Crescent shaped and rising abruptly from a virtually level surrounding plain, Mt Buchwa in Mberengwa gives “climbers” a sense of accomplishment and exhilaration.
Those familiar with its acuminate summit say the mountain “has its own microclimate” that possibly triggers an adrenaline rush.
The considerable differences in altitude of this isolated mountain with the generally dry surrounding low-veld, generates a much higher rainfall and regular mists on the higher slopes and peaks, resulting in a higher diversity with presence of interesting plant species otherwise restricted to the high rainfall areas of the Eastern Highlands
Its surreal ecology is also characterized by dry acacia woodland near the base, miombo woodland on the slopes, some submontane grassland, and evergreen forested areas with influences of Eastern Highlands vegetation.
There’s also a significant historical connection that is associated with Buchwa mountains where a high-grade iron ore mine was set up in 1952, leading to the displacement of people and exploitation of Africans as was the norm during the colonial period.

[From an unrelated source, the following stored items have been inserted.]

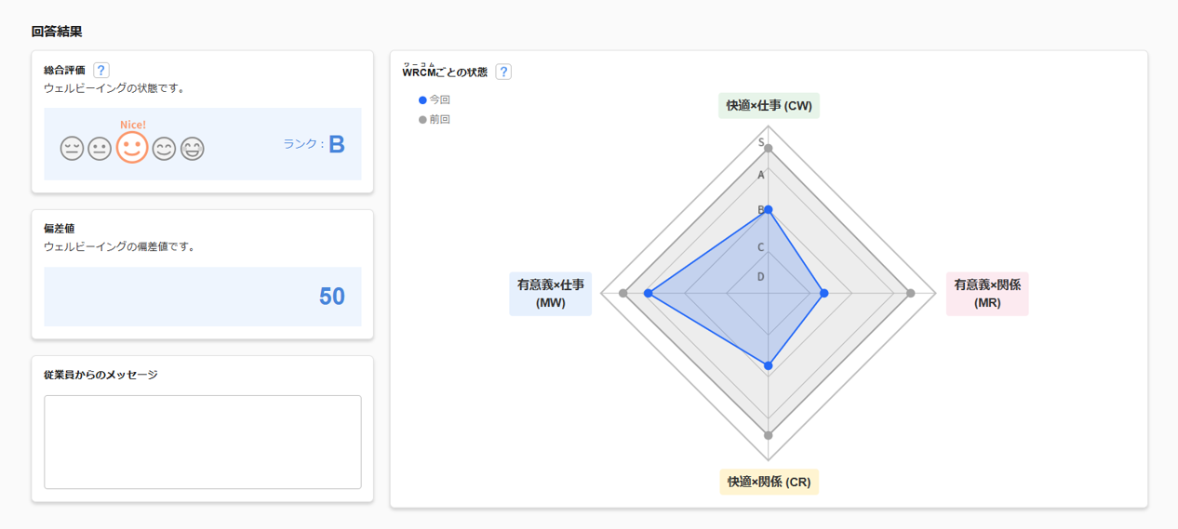The width and height of the screenshot is (1178, 529).
Task: Click the help icon beside WRCMごとの状態
Action: (503, 72)
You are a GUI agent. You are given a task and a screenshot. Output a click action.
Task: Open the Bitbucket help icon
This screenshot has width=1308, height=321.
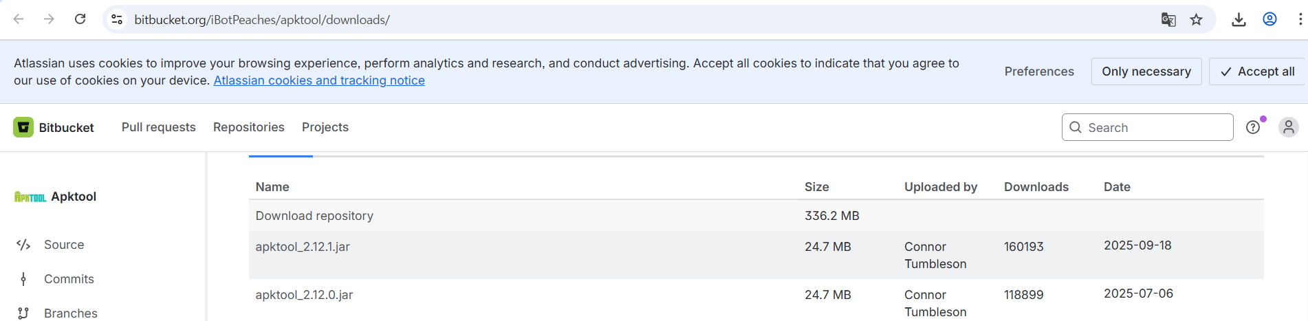pyautogui.click(x=1253, y=127)
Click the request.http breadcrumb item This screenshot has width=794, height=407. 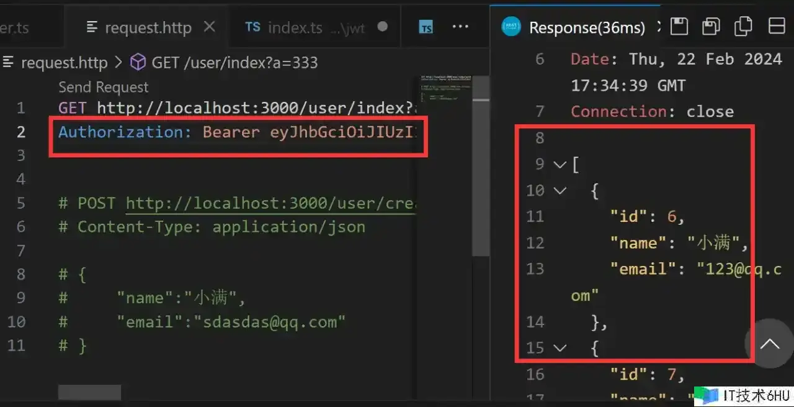[x=63, y=63]
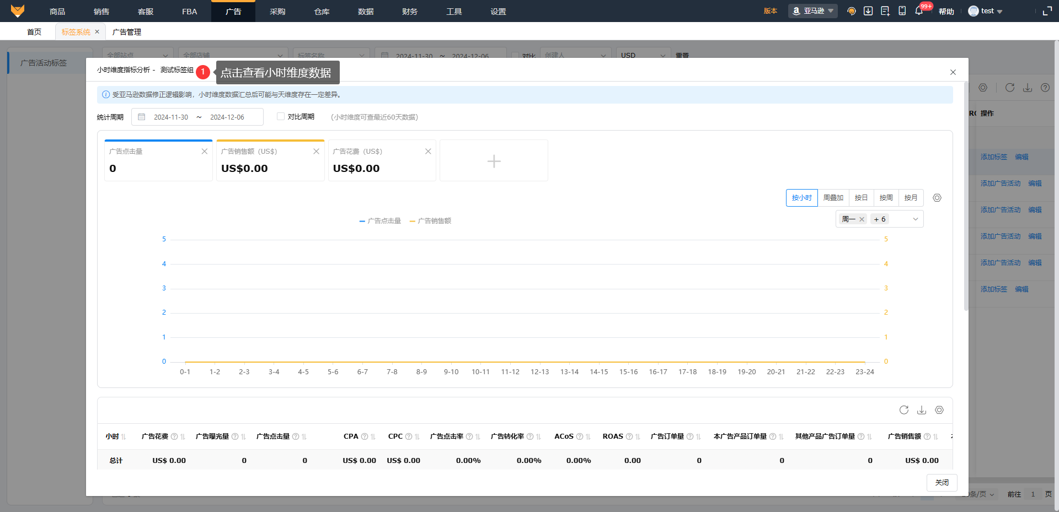This screenshot has height=512, width=1059.
Task: Select the 周叠加 chart mode
Action: click(833, 198)
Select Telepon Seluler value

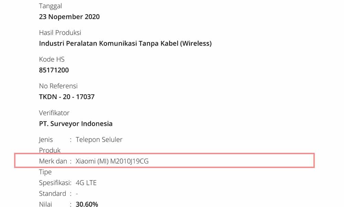pyautogui.click(x=99, y=139)
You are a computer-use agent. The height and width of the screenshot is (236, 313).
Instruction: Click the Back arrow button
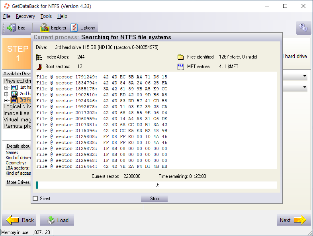19,220
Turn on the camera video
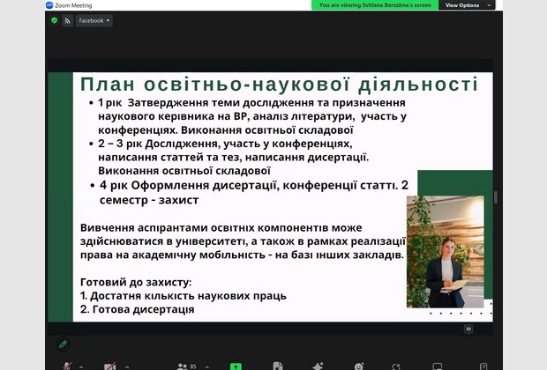 point(109,366)

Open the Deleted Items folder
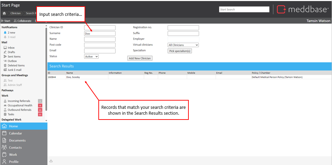[x=16, y=65]
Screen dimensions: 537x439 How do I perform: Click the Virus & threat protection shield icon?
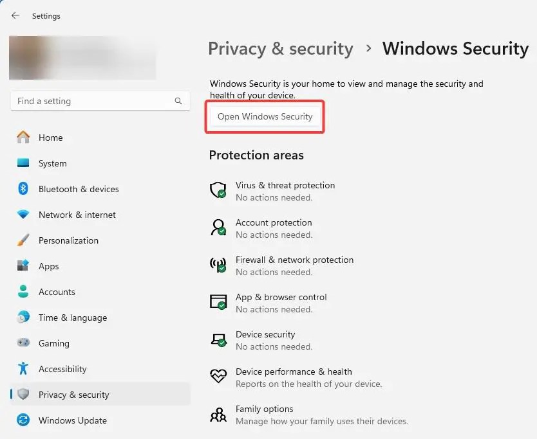pyautogui.click(x=218, y=190)
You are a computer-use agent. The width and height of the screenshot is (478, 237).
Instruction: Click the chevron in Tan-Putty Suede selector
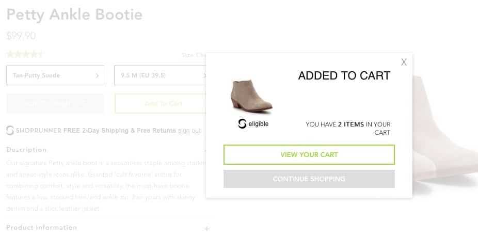tap(97, 76)
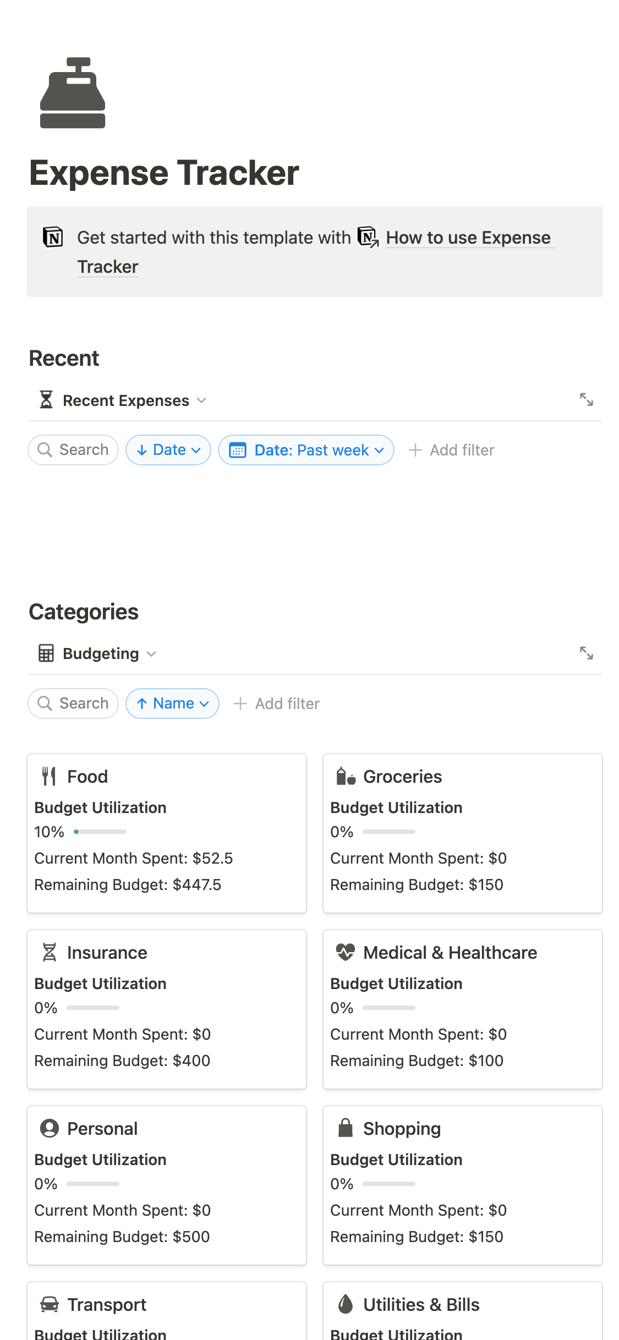Click the Shopping bag icon
The height and width of the screenshot is (1340, 619).
[x=346, y=1128]
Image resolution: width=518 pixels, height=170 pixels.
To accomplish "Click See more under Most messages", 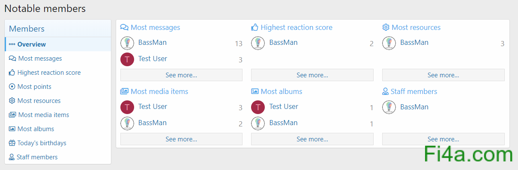I will (x=181, y=75).
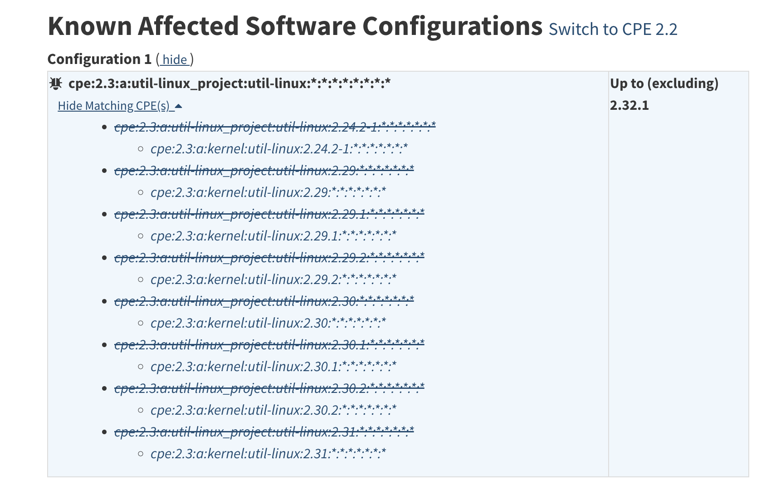
Task: Open the Switch to CPE 2.2 link
Action: click(x=613, y=29)
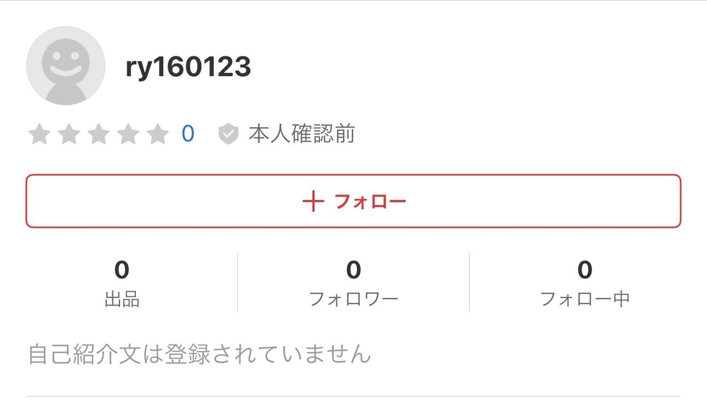Click the middle (third) rating star

(x=99, y=134)
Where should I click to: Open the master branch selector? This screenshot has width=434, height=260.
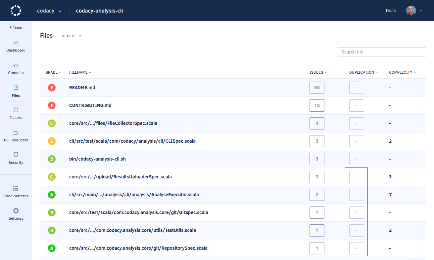pyautogui.click(x=71, y=35)
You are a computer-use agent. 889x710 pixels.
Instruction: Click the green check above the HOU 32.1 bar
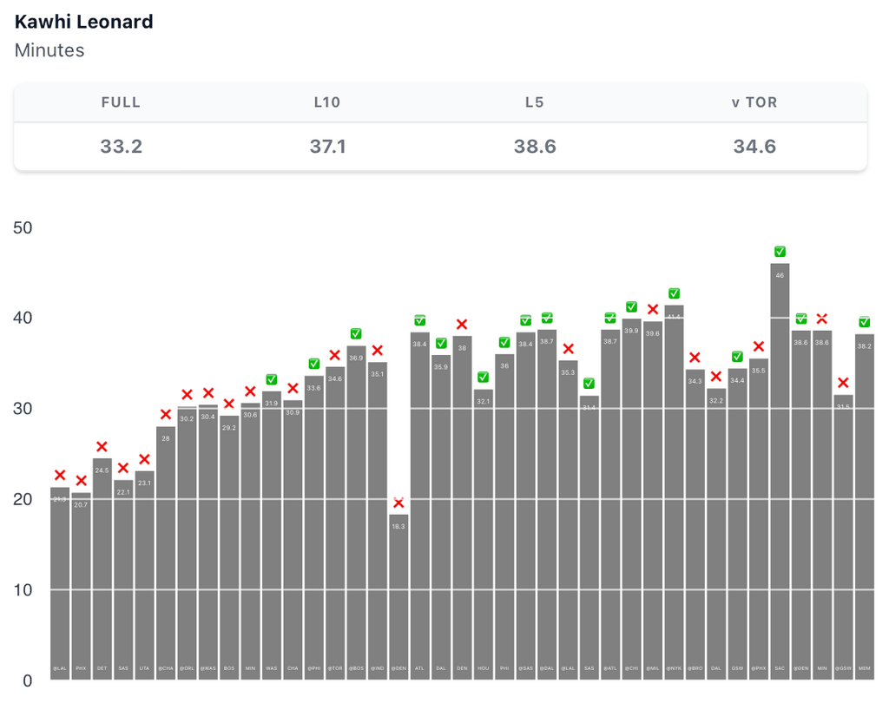click(x=483, y=378)
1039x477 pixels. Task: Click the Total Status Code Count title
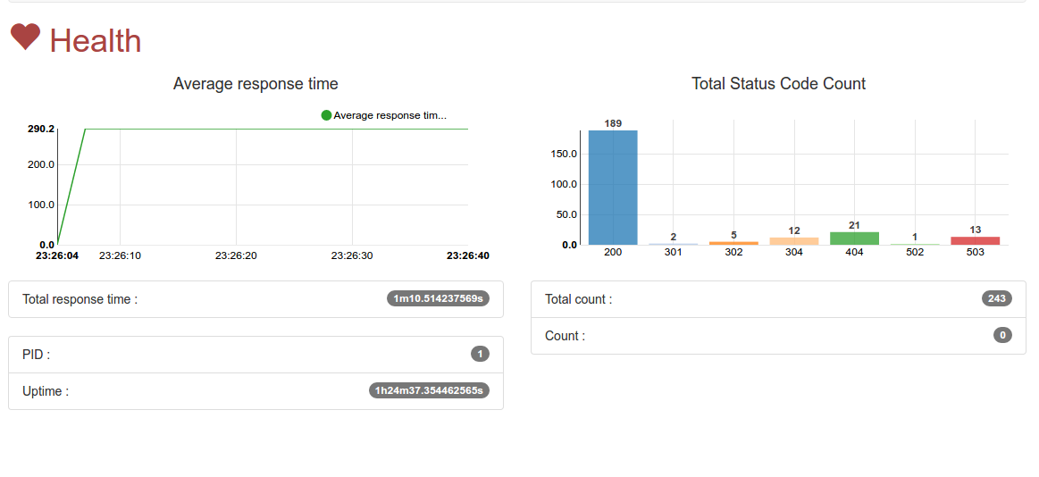[778, 84]
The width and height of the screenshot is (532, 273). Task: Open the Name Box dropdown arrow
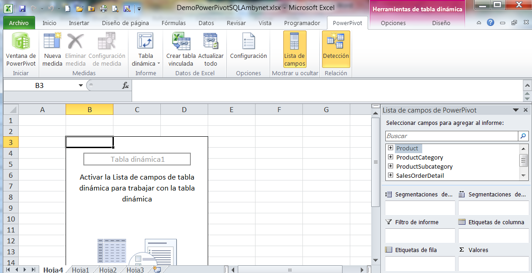point(81,86)
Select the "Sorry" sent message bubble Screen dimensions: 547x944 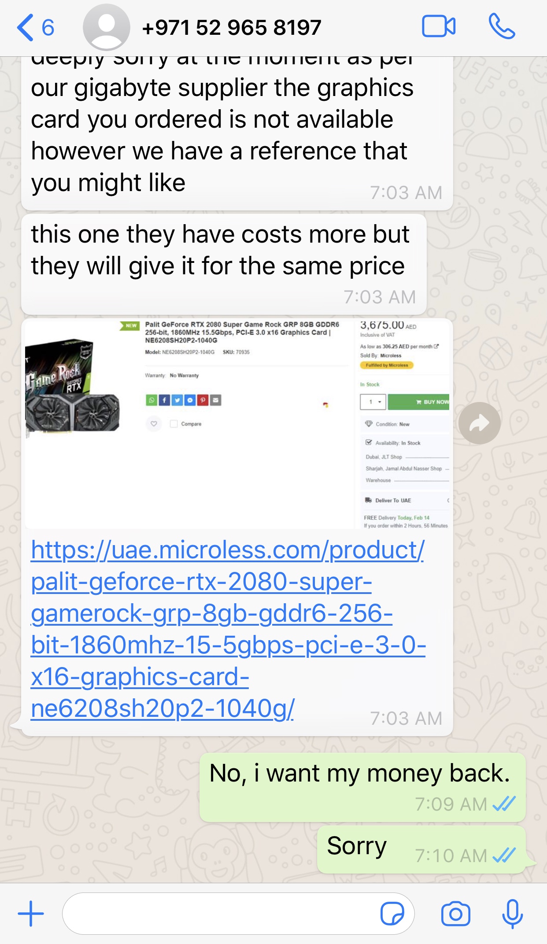click(x=421, y=849)
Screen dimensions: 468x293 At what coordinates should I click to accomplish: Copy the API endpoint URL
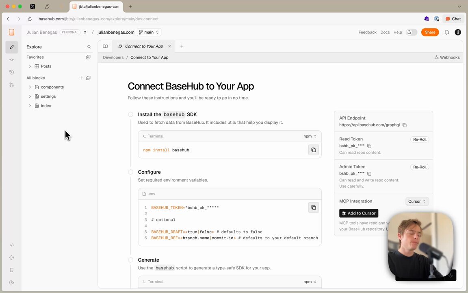click(405, 125)
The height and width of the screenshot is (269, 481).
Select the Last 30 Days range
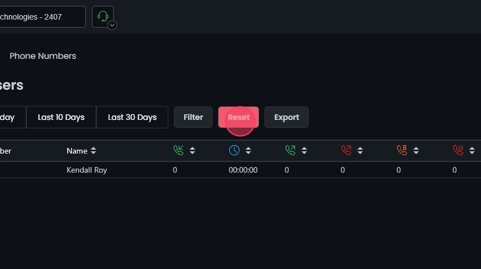[132, 117]
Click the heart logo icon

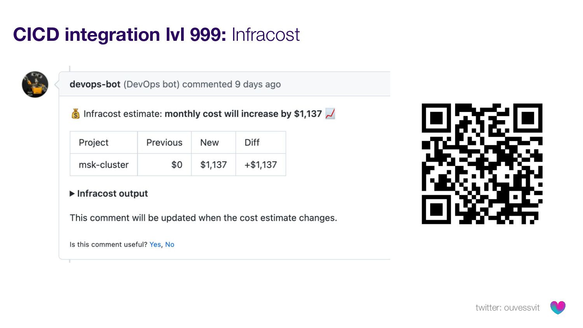point(558,307)
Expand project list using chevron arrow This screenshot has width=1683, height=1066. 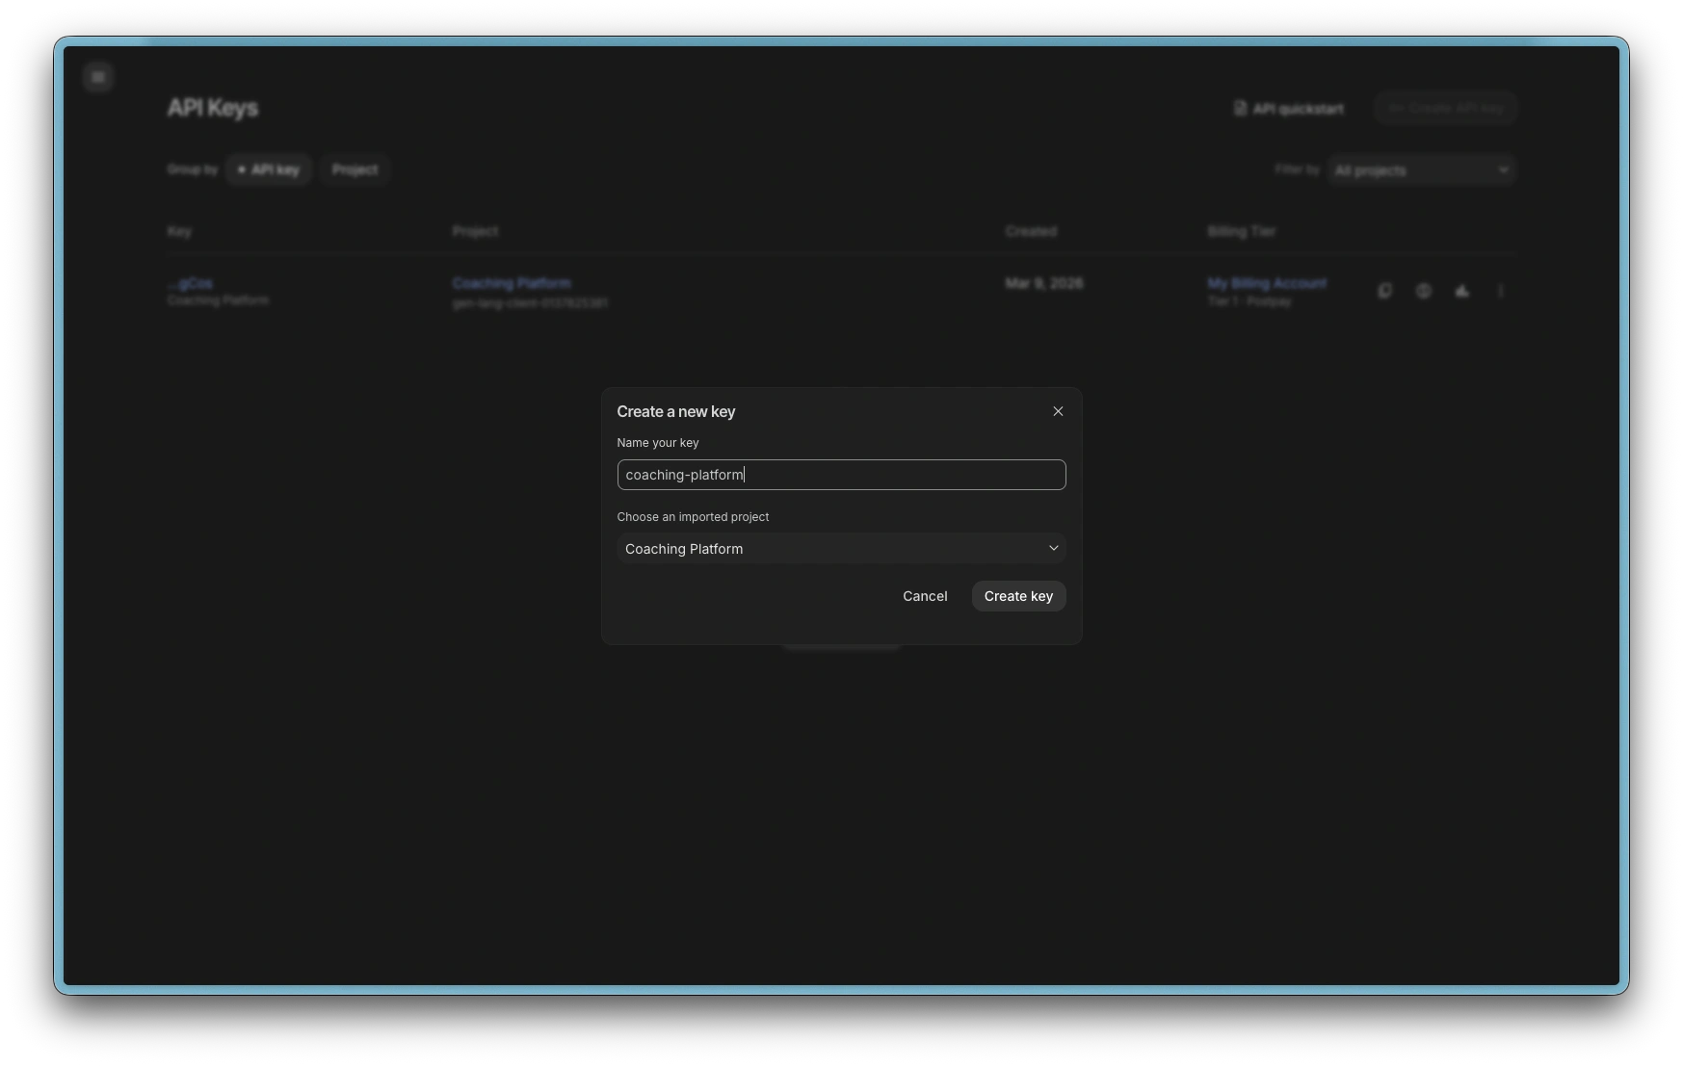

Most Shona groups were pushed out of their traditional land into the reserves such as Mposi to facilitate the establishment of the mines in the mountain area and the surroundings.
However, the Buchwa mountain environment and ecosystem are now under threat from destructive inhabitants who are parcelling out land on this protected mountain.
The isolated mountain range with ceased open mining activity is located in Mberengwa, Midlands province about 68 km Southeast of Zvishavane.